Required work
Count the lines below that include the word "circle", then give that number and no other words.

Collected data entries
+--

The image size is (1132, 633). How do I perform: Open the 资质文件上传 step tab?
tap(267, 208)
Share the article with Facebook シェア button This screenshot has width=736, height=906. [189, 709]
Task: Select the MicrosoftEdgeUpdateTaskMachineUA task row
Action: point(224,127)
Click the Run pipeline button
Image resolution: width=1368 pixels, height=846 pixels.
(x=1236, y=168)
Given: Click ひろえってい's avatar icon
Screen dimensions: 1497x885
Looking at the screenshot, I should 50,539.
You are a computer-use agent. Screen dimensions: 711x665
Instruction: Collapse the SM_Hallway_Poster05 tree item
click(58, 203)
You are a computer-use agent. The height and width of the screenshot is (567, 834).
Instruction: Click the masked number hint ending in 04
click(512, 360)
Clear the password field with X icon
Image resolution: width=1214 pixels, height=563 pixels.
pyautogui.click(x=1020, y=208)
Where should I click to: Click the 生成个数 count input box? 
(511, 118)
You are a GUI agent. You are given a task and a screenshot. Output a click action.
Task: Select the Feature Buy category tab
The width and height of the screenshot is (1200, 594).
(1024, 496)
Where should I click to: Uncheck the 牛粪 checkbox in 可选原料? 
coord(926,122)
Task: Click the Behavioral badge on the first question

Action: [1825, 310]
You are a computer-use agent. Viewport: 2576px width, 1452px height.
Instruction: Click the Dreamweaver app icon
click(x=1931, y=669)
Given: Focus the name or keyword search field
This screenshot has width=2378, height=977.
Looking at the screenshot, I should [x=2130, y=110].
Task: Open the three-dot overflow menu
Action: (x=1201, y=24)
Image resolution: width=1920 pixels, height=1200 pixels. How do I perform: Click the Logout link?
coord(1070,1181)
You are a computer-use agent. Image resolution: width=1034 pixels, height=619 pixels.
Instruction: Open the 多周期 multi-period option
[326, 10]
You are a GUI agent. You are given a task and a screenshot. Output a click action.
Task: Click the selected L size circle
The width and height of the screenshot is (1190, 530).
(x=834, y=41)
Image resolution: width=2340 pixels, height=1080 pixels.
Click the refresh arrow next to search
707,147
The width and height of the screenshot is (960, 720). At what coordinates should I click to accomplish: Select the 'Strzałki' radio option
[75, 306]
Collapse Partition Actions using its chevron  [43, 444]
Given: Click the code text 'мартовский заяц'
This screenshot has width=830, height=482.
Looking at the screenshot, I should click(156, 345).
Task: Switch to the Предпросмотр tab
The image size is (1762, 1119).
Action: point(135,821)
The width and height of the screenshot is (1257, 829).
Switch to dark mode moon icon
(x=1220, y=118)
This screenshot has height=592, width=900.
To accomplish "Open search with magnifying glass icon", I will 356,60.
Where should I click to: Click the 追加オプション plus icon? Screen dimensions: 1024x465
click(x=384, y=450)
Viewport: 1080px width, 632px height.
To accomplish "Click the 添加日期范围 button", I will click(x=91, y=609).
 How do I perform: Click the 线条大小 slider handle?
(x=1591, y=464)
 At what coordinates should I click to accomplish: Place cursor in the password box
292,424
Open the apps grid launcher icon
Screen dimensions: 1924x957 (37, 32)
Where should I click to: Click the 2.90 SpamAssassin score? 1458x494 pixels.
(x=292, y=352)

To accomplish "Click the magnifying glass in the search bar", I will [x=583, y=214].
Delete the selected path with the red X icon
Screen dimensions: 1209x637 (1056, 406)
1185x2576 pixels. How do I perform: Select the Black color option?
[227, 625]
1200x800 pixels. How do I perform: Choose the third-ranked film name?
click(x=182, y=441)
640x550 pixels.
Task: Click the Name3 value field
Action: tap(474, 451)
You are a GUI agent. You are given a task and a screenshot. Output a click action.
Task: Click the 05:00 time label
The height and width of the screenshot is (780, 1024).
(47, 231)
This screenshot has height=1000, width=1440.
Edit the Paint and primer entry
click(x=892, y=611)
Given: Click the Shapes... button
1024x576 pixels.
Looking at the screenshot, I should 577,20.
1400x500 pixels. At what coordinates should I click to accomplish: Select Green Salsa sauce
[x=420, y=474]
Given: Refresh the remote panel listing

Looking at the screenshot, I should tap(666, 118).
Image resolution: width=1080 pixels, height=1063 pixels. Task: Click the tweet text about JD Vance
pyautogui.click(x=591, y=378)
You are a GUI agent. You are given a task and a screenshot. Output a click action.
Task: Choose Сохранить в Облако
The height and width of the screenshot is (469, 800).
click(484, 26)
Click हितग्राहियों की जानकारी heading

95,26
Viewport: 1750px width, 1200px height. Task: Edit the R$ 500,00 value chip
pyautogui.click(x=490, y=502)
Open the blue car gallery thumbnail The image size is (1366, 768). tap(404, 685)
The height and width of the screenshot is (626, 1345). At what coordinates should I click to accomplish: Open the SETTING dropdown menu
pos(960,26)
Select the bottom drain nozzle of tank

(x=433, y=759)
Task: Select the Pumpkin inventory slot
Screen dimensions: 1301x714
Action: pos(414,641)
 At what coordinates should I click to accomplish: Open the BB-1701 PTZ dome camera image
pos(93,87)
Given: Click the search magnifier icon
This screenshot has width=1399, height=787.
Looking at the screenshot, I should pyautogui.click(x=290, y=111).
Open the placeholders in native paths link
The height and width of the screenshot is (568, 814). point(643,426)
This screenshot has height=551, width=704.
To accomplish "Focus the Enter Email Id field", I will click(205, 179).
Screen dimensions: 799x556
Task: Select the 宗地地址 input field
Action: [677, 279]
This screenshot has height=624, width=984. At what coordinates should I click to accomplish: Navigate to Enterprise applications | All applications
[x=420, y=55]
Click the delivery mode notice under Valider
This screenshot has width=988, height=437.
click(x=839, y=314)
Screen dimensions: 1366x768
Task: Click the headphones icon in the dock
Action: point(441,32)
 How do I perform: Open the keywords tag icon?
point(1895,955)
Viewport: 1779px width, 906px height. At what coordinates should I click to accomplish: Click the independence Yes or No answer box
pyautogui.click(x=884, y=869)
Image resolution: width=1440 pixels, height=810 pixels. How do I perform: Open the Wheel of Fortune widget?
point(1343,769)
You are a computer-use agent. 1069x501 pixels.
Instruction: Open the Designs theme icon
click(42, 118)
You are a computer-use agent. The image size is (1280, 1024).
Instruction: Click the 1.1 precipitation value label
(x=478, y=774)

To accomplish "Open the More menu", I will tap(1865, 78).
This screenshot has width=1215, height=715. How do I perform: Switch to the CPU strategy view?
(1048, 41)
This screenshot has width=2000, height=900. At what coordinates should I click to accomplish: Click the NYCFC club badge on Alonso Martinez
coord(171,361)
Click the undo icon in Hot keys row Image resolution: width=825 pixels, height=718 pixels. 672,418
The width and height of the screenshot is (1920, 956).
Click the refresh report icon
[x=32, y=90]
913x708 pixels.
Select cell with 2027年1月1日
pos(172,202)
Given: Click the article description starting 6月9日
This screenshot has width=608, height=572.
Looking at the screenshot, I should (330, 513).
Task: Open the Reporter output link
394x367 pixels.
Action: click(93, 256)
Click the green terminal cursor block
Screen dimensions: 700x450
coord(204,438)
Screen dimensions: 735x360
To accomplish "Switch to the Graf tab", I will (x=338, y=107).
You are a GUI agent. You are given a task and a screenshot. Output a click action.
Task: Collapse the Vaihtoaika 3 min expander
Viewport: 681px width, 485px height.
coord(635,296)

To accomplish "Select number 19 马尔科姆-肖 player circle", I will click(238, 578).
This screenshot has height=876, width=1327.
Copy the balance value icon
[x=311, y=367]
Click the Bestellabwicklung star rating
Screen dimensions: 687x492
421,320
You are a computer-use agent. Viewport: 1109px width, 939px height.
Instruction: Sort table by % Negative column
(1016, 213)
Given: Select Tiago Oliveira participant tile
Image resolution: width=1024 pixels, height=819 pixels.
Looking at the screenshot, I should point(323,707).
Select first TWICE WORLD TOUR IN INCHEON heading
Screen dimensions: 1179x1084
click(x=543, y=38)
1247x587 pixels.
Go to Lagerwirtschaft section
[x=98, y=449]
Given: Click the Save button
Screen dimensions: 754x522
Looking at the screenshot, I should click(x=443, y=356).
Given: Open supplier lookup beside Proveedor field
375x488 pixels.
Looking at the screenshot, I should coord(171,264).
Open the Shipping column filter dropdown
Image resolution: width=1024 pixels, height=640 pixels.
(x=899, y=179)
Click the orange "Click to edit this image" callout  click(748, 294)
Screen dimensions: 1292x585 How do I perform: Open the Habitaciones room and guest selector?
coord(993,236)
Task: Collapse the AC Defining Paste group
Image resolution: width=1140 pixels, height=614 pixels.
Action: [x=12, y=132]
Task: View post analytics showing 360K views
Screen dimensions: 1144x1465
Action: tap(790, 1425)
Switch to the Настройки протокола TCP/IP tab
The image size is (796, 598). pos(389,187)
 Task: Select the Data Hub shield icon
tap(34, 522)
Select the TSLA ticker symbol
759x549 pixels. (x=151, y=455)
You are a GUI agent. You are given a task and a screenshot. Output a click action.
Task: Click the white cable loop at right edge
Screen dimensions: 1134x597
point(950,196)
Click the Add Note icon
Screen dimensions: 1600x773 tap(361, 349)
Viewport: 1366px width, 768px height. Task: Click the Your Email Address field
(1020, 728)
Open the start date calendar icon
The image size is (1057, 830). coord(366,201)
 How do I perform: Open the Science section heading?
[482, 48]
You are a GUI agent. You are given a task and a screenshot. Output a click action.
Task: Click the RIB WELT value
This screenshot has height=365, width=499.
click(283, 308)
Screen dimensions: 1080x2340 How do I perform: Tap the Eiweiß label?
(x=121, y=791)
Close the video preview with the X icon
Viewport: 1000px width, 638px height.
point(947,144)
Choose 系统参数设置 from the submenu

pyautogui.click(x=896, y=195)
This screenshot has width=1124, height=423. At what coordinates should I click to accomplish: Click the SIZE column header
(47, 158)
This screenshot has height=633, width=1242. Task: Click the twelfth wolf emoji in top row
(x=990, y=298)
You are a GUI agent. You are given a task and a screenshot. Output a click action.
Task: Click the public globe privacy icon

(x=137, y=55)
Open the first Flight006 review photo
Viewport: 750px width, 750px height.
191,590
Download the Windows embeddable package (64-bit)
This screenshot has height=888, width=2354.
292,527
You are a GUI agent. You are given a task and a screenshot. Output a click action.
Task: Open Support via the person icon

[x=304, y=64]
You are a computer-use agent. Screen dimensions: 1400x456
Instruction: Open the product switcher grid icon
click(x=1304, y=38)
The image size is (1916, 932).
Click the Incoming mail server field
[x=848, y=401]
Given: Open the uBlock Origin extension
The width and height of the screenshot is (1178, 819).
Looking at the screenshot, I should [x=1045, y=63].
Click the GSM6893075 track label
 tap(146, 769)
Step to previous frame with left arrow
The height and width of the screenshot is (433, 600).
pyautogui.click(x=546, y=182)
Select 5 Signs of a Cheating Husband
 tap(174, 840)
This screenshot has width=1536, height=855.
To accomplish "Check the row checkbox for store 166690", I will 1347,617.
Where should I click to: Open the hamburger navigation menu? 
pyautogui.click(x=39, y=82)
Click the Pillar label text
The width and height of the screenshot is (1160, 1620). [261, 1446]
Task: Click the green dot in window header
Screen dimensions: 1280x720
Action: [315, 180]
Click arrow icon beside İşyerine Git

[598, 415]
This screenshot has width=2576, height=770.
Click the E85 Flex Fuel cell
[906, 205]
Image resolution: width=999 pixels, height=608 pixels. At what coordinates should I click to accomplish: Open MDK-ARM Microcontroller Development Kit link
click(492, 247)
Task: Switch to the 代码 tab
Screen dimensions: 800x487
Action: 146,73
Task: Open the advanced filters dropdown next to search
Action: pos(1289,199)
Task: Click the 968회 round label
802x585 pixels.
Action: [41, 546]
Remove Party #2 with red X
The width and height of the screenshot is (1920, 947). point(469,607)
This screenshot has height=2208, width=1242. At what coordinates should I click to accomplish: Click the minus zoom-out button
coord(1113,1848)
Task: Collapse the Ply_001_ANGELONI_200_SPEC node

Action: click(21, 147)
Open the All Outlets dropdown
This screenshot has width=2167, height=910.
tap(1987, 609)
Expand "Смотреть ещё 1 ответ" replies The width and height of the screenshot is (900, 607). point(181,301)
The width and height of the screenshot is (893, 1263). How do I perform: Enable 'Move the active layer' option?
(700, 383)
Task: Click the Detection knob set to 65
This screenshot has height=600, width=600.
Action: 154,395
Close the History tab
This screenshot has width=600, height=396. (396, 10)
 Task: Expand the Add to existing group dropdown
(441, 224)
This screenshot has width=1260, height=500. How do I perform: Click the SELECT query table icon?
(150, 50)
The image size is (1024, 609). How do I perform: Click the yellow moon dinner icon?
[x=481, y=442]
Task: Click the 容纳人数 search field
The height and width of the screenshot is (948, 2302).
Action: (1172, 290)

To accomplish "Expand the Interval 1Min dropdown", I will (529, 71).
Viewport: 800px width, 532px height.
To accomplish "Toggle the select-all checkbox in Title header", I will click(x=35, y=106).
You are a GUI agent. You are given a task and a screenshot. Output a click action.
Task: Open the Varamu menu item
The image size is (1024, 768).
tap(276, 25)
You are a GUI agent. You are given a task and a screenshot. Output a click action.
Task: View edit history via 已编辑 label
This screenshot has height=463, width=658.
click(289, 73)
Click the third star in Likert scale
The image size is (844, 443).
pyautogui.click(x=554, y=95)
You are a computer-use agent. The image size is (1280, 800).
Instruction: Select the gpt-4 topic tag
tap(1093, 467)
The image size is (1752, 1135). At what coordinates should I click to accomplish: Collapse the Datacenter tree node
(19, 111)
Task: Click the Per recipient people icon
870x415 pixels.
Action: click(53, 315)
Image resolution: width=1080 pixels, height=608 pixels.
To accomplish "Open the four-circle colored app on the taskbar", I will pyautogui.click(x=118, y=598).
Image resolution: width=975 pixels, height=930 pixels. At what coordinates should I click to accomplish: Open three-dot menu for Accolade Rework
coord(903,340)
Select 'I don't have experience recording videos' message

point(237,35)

+--

Output
3